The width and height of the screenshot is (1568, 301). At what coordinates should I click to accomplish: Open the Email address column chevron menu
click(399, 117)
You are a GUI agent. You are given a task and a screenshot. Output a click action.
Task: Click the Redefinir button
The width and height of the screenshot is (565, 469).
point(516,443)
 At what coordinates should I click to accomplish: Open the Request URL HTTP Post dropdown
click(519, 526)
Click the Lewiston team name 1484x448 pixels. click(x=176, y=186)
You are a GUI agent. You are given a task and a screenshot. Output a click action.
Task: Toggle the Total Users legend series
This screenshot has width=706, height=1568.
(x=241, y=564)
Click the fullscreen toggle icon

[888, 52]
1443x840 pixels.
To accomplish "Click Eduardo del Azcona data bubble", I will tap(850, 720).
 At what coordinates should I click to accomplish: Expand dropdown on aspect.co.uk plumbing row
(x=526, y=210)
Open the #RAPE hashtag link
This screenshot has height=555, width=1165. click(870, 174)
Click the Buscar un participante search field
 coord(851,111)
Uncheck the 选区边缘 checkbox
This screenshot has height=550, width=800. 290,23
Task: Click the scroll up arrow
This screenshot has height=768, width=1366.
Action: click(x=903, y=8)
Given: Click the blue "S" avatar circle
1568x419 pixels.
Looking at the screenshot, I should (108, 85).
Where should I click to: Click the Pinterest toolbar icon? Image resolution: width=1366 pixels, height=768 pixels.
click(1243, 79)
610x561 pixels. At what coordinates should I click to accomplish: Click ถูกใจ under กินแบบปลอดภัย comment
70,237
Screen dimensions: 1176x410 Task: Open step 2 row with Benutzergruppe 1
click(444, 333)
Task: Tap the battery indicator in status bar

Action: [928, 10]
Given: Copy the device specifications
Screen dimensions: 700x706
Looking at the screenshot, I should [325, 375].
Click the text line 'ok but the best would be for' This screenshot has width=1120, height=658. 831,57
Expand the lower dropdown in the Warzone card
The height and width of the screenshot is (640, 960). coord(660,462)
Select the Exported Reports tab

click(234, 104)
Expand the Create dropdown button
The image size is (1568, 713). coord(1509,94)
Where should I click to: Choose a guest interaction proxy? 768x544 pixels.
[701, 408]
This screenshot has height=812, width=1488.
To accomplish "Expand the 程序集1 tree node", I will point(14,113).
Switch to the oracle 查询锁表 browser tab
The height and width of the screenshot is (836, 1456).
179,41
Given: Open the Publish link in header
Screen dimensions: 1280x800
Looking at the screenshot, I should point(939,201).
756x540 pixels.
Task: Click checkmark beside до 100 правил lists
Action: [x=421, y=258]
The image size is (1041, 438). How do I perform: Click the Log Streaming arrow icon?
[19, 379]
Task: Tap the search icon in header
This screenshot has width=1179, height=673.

--------------------------------------------------

[WHAT YOU WILL DO]: Express every line of the records above as a JSON list of strings, one string per line, omitting blank lines.

[RESULT OF THIS EXERCISE]:
[
  "The width and height of the screenshot is (1568, 301). At what coordinates should I click to accomplish: Open the Email address column chevron menu",
  "click(399, 117)",
  "You are a GUI agent. You are given a task and a screenshot. Output a click action.",
  "Task: Click the Redefinir button",
  "The width and height of the screenshot is (565, 469).",
  "point(516,443)",
  " At what coordinates should I click to accomplish: Open the Request URL HTTP Post dropdown",
  "click(519, 526)",
  "Click the Lewiston team name 1484x448 pixels. click(x=176, y=186)",
  "You are a GUI agent. You are given a task and a screenshot. Output a click action.",
  "Task: Toggle the Total Users legend series",
  "This screenshot has width=706, height=1568.",
  "(x=241, y=564)",
  "Click the fullscreen toggle icon",
  "[888, 52]",
  "1443x840 pixels.",
  "To accomplish \"Click Eduardo del Azcona data bubble\", I will tap(850, 720).",
  " At what coordinates should I click to accomplish: Expand dropdown on aspect.co.uk plumbing row",
  "(x=526, y=210)",
  "Open the #RAPE hashtag link",
  "This screenshot has height=555, width=1165. click(870, 174)",
  "Click the Buscar un participante search field",
  " coord(851,111)",
  "Uncheck the 选区边缘 checkbox",
  "This screenshot has height=550, width=800. 290,23",
  "Task: Click the scroll up arrow",
  "This screenshot has height=768, width=1366.",
  "Action: click(x=903, y=8)",
  "Given: Click the blue \"S\" avatar circle",
  "1568x419 pixels.",
  "Looking at the screenshot, I should (108, 85).",
  "Where should I click to: Click the Pinterest toolbar icon? Image resolution: width=1366 pixels, height=768 pixels.",
  "click(1243, 79)",
  "610x561 pixels. At what coordinates should I click to accomplish: Click ถูกใจ under กินแบบปลอดภัย comment",
  "70,237",
  "Screen dimensions: 1176x410 Task: Open step 2 row with Benutzergruppe 1",
  "click(444, 333)",
  "Task: Tap the battery indicator in status bar",
  "Action: [928, 10]",
  "Given: Copy the device specifications",
  "Screen dimensions: 700x706",
  "Looking at the screenshot, I should [325, 375].",
  "Click the text line 'ok but the best would be for' This screenshot has width=1120, height=658. 831,57",
  "Expand the lower dropdown in the Warzone card",
  "The height and width of the screenshot is (640, 960). coord(660,462)",
  "Select the Exported Reports tab",
  "click(234, 104)",
  "Expand the Create dropdown button",
  "The image size is (1568, 713). coord(1509,94)",
  "Where should I click to: Choose a guest interaction proxy? 768x544 pixels.",
  "[701, 408]",
  "This screenshot has height=812, width=1488.",
  "To accomplish \"Expand the 程序集1 tree node\", I will point(14,113).",
  "Switch to the oracle 查询锁表 browser tab",
  "The height and width of the screenshot is (836, 1456).",
  "179,41",
  "Given: Open the Publish link in header",
  "Screen dimensions: 1280x800",
  "Looking at the screenshot, I should point(939,201).",
  "756x540 pixels.",
  "Task: Click checkmark beside до 100 правил lists",
  "Action: [x=421, y=258]",
  "The image size is (1041, 438). How do I perform: Click the Log Streaming arrow icon?",
  "[19, 379]",
  "Task: Tap the search icon in header",
  "This screenshot has width=1179, height=673."
]